Set down exactly, from the records below, the line with "Task: Select the tilde glyph cell" through the line with "This screenshot has width=1568, height=751.", and nothing else.
====== Material provided
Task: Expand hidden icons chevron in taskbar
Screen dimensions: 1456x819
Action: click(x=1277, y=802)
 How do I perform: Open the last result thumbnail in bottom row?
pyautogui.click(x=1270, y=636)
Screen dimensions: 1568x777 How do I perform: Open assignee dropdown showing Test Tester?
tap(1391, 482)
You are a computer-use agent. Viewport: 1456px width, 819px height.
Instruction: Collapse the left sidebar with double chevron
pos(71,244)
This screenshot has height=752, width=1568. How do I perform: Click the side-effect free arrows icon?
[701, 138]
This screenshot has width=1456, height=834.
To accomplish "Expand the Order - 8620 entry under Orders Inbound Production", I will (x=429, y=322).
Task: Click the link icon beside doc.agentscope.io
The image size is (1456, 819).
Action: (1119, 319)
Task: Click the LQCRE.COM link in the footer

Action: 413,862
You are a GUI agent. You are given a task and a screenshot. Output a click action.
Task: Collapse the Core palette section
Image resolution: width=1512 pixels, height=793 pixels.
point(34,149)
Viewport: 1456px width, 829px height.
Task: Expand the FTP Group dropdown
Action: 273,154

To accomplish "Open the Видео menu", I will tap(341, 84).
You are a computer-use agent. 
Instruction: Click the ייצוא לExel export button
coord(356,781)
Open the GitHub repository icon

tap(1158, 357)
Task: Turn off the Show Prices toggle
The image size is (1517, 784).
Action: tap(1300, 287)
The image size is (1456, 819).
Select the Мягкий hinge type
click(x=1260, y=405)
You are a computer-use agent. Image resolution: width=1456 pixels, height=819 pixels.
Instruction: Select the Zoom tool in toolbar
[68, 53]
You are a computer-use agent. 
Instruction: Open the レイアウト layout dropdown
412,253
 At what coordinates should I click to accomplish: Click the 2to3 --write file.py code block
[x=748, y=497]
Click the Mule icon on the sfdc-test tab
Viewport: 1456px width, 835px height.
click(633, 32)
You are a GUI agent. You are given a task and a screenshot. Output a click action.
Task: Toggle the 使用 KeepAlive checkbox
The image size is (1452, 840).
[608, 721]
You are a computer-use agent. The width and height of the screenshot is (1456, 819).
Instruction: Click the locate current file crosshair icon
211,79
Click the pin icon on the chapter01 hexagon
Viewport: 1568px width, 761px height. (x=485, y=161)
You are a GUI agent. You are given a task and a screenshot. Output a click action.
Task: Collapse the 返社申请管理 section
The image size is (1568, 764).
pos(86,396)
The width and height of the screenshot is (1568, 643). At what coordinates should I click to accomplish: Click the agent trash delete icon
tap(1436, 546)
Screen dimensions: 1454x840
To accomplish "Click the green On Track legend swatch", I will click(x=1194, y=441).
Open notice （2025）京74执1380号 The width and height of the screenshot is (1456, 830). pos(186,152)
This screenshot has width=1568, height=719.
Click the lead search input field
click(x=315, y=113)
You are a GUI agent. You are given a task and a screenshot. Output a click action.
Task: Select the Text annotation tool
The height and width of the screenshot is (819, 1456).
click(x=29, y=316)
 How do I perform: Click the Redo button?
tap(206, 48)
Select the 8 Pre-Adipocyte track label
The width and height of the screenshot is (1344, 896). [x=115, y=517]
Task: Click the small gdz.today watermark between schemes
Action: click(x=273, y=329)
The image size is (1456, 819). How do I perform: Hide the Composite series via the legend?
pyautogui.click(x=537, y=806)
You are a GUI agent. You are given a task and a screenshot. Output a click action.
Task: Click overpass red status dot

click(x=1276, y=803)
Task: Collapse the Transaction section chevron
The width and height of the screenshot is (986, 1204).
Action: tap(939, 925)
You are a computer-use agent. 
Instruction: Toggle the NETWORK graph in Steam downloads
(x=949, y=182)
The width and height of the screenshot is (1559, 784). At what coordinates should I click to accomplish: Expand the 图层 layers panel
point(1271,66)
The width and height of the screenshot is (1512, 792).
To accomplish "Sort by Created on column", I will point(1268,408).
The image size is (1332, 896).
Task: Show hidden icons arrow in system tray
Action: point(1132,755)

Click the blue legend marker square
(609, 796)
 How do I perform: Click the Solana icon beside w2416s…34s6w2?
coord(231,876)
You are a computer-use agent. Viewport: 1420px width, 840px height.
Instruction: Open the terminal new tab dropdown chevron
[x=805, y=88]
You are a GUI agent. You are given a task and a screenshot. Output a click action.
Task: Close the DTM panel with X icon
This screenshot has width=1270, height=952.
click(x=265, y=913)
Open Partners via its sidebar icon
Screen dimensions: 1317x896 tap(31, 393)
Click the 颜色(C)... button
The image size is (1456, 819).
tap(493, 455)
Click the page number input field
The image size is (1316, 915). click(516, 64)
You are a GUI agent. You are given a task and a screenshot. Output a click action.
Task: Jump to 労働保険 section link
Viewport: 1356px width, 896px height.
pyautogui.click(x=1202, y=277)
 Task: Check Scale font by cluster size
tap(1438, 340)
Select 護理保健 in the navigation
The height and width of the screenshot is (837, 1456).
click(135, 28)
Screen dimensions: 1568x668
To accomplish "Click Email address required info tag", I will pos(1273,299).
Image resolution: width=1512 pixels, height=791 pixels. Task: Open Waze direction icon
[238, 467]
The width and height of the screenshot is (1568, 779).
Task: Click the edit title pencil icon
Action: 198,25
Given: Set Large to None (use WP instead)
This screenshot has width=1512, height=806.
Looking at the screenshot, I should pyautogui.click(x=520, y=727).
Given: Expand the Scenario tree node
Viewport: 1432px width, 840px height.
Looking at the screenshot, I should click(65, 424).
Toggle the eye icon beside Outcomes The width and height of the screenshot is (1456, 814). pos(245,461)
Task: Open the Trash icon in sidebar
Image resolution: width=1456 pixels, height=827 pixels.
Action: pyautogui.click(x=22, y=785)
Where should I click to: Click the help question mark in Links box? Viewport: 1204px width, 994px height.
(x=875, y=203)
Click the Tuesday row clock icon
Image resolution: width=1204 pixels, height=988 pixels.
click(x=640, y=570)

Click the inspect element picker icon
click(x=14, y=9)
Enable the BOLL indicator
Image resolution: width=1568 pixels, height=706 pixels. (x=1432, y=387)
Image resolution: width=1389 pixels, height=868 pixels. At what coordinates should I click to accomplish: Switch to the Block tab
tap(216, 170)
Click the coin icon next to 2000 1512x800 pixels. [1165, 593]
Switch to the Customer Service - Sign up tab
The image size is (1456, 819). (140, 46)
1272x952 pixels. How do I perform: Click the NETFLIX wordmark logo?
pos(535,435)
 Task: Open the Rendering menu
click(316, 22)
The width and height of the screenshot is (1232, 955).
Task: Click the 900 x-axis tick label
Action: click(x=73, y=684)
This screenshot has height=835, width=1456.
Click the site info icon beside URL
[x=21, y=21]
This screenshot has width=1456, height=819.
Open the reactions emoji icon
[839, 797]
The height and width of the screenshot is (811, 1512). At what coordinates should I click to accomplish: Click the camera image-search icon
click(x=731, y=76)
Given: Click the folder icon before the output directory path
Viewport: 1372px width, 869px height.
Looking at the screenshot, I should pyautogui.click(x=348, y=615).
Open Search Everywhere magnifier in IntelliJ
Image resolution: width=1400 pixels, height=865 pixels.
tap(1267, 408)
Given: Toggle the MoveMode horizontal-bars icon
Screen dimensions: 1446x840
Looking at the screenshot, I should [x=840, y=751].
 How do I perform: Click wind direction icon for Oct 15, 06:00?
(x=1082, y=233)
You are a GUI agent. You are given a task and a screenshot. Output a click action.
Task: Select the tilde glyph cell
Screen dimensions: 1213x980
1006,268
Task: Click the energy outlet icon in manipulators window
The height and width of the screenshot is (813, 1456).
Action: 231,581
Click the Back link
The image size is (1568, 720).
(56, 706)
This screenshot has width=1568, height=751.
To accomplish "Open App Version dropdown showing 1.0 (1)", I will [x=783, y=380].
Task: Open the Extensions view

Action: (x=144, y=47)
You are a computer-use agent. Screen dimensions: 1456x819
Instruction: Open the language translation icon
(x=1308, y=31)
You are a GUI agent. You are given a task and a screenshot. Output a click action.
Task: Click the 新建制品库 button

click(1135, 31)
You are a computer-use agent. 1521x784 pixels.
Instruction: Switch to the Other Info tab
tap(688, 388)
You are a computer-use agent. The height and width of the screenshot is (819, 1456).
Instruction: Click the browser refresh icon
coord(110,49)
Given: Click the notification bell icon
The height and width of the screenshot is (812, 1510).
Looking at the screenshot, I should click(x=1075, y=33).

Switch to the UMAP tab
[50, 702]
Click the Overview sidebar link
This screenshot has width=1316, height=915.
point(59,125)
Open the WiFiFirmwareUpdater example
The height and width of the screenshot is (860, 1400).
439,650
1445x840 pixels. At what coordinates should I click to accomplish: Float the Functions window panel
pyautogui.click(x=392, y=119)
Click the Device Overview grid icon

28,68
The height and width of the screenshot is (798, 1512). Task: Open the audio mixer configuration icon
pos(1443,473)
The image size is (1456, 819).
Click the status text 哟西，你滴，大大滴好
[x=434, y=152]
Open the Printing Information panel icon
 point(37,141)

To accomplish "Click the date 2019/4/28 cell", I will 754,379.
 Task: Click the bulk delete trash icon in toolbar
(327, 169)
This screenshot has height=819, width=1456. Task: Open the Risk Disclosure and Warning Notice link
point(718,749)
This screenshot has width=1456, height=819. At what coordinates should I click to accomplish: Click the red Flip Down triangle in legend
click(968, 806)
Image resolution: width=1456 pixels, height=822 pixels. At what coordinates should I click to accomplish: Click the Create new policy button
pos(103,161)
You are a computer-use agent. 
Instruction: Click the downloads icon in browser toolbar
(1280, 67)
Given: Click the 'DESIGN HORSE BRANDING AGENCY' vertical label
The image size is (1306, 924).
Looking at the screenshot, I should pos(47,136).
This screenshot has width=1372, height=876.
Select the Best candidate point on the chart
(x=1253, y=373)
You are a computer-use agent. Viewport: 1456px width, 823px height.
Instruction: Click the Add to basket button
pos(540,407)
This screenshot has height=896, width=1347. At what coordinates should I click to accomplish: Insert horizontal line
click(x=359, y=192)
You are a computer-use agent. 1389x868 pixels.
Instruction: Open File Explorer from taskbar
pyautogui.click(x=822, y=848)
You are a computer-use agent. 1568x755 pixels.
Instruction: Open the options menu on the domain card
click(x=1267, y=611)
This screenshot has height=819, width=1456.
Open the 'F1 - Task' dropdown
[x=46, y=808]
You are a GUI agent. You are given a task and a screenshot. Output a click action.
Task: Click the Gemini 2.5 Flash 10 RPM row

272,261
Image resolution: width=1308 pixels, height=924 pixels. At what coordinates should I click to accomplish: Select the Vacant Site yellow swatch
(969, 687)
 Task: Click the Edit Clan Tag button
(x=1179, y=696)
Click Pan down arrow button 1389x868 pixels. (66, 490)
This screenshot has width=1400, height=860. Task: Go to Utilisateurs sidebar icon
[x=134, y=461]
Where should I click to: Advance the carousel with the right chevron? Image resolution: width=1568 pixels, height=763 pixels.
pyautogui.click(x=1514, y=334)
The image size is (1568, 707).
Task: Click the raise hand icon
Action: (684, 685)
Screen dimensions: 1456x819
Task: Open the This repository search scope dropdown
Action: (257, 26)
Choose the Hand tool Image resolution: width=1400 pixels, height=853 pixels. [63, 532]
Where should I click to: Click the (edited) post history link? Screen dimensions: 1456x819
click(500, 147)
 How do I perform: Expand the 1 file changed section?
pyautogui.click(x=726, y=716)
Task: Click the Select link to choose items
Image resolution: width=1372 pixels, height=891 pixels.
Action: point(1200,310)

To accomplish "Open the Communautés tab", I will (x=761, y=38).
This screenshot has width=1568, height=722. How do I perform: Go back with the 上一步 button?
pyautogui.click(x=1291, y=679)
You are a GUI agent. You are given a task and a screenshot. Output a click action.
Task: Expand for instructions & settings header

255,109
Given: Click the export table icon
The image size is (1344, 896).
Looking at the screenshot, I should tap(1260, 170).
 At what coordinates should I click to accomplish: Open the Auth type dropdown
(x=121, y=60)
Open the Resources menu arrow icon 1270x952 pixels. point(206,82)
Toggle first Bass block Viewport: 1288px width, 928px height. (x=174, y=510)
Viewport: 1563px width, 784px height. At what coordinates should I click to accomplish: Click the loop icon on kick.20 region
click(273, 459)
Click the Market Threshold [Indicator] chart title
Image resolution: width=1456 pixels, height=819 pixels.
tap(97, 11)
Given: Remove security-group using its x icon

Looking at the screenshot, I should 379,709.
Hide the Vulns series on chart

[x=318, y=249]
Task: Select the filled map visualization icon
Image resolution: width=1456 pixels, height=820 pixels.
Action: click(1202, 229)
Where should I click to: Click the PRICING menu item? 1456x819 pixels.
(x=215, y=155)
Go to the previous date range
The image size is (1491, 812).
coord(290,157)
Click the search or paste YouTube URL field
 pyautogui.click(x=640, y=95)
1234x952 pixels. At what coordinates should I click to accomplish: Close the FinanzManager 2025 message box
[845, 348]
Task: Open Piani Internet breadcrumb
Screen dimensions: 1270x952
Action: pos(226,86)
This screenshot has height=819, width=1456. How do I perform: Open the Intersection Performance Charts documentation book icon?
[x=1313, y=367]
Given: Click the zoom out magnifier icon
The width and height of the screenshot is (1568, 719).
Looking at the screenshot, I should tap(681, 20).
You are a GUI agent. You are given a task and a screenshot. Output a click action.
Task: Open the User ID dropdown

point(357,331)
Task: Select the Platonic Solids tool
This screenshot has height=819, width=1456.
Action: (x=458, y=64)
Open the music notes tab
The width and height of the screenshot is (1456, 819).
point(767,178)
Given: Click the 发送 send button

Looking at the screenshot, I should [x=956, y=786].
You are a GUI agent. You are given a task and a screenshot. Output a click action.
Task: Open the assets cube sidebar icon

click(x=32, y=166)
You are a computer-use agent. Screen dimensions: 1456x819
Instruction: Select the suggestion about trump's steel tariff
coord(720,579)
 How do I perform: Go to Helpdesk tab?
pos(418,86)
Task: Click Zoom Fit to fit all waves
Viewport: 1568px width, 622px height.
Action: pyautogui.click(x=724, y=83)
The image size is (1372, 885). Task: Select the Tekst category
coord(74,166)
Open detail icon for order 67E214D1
============
→ Response to the exercise
Task: Select the tilde glyph cell
Screen dimensions: 1213x980
1006,268
Task: Click the energy outlet icon in manipulators window
The height and width of the screenshot is (813, 1456).
Action: 231,581
Click the Back link
The image size is (1568, 720).
(56, 706)
This screenshot has width=1568, height=751.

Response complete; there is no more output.